Man has been raising rabbits for meat production for hundreds of years. All rabbit meat is edible. It is rich in protein and very easily digested. The meat obtained from the domestic rabbit is different from that of the wild rabbit. Domestic rabbit meat is more tender and carries more fat than that of the wild rabbit, which is inclined to be coarser and have very little fat.
There is no single breed of rabbit that is bred for its meat alone, because meat-producing rabbits are usually large and therefore provide very attractive pelts that can be utilized in some way. The rabbits used for their meat are not restricted to the fur breeds alone. Indeed, some of the fancy breeds make very good carcasses with very little dressing-out waste. Among the fur breeds, we can include the New Zealand, the ever-popular Californian and the chinchilla. The fancy breeds include the harlequin, the English and the Flemish, English and American giants. Neither listing is exclusive.
Correct management is extremely important in commercial rabbit raising. Because the profit margin is so thin, the accent must be on as little waste as possible in both time and money.
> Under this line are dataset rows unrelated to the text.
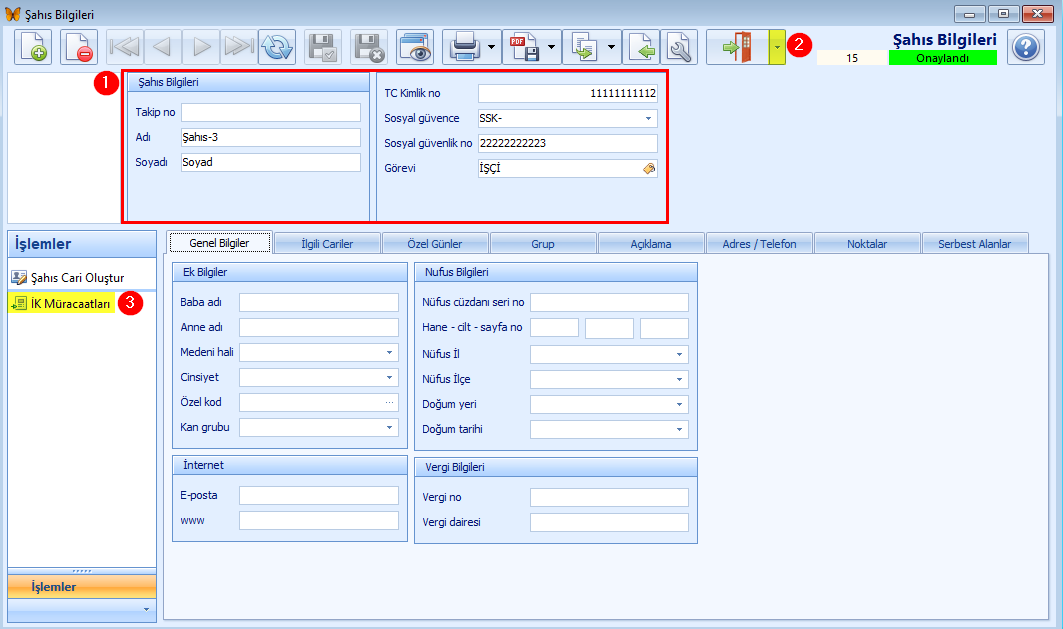Open İK Müracaatları link
1063x629 pixels.
(69, 303)
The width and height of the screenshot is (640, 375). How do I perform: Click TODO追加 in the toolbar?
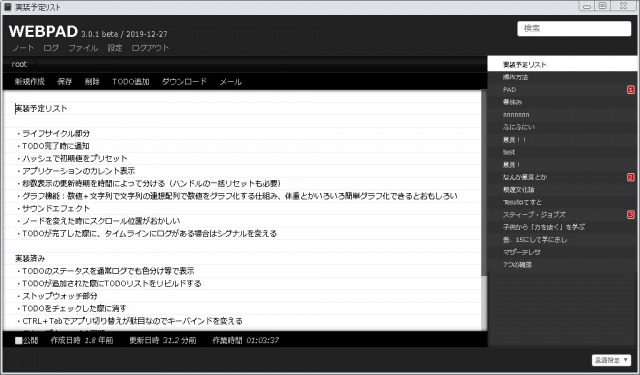[x=131, y=82]
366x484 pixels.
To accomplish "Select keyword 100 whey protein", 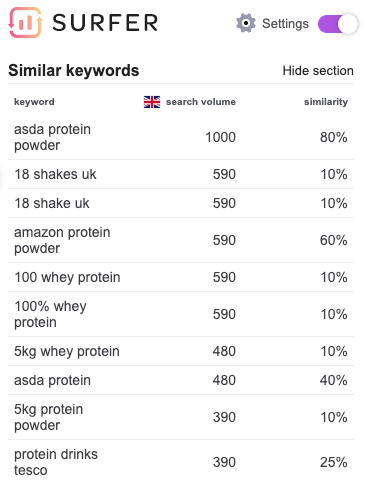I will (x=67, y=277).
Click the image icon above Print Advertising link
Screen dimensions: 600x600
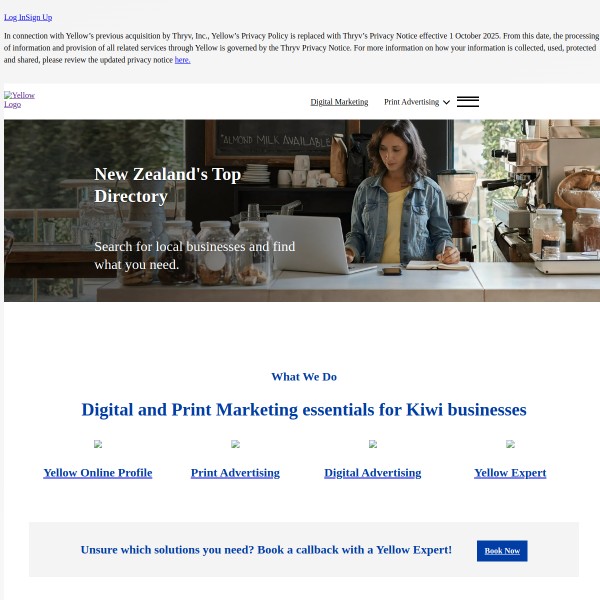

Among the breeds most frequently raised, growth rate is the prime factor in their selection. Time is precious to the rabbit raiser; therefore, the maximum use of the does should always be a prime consideration. The hutches or pens should be designed so that cleaning is not as laborious or as time-consuming as it would be for other rabbit breeders. The hutches normally used for commercial rabbit production are the wire pen type. These pens require very little maintenance, and bedding is not necessary. The fecal pellets from the rabbits fall through the wire floors and onto the floor underneath the pens, where they can be disposed of (or put to good use) without the usual rigors of cleaning.